Pour conclure cet article, prenons un peu de hauteur grâce à la sociologie. La présence des objets dans une relation fait entrer en interaction, et donc en tension et en conflit potentiel, plusieurs types d’espaces appelés « territoires du moi » décrits par le sociologue Erving Goffman. Ce sont « l’espace personnel, la place, l’espace utile, le tour, l’enveloppe, le territoire de la possession, les réserves d’informations, les domaines réservés de la conversation ». Je compte y revenir plus en détail dans un prochain article mais en attendant, voici ce que l’article de Bonneville et Grosjean m’inspire sur le thème qui nous concerne.

Dans le cas où le patient se rend dans un cabinet médical, le « territoire » du praticien (son cabinet) doit négocier avec l’ « espace personnel du patient » (qui peut se montrer incommodant par une utilisation inadaptée du téléphone portable, par une attitude de non-respect envers les lieux, ce qui reste peu fréquent heureusement). A domicile, c’est le « territoire » du patient qui doit accueillir dans de bonnes conditions l’ « espace utile » du praticien (matériel de thérapie) et son « espace personnel » (manteau, sac), et cela peut être rendu difficile par la configuration des lieux, par la transition entre vie privée et séance quand le patient doit éteindre la télévision par exemple ou répondre à son téléphone fixe, et même faire de la place chez lui au moment où le praticien arrive pour qu’il puisse s’assoir, et poser les objets nécessaires au déroulement de la séance. Le « territoire » du patient visité à domicile doit négocier en outre avec l’ « espace personnel » du thérapeute qui doit trouver une place où poser ses affaires, parfois demander où il peut mettre son parapluie mouillé, car dans ce cadre le soignant est accueilli par le soigné.

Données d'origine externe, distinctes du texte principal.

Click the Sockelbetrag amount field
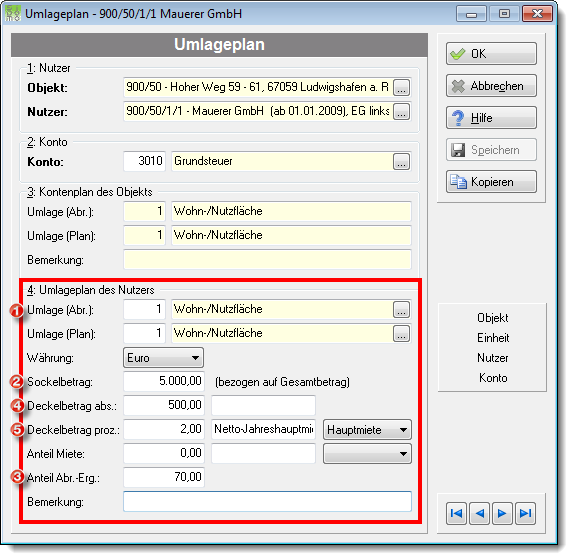573x560 pixels. point(164,381)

Il est parfois difficile de concilier les différents espaces chez un patient pour favoriser les meilleures conditions possibles pour sa thérapie.

 

Quels que soient les lieux où se déroulent les soins, les objets qui sont présents viennent nourrir ou affaiblir la relation. A nous, soignants et en particulier orthophonistes, d’en avoir conscience pour préserver au mieux notre capacité à offrir un espace de soins qui soit aussi un espace d’échanges, parce que nous sommes convaincus que l’être humain se nourrit avant tout de la communication avec ses semblables pour grandir. 

 



 

Liens cités dans l’article :

Luc Bonneville et Sylvie Grosjean« L’ordinateur portable en soins à domicile : l’espace interactionnel soignant/soigné en mutation », Questions de communication [En ligne], 15 | 2009, mis en ligne le 01 août 2011, consulté le 09 mai 2021URL – DOI.

Goffman E., 1956, La mise en scène de la vie quotidienne. Les relations en public, trad. de l’anglais par A. Accardo, Paris, Éd. de Minuit, 1973.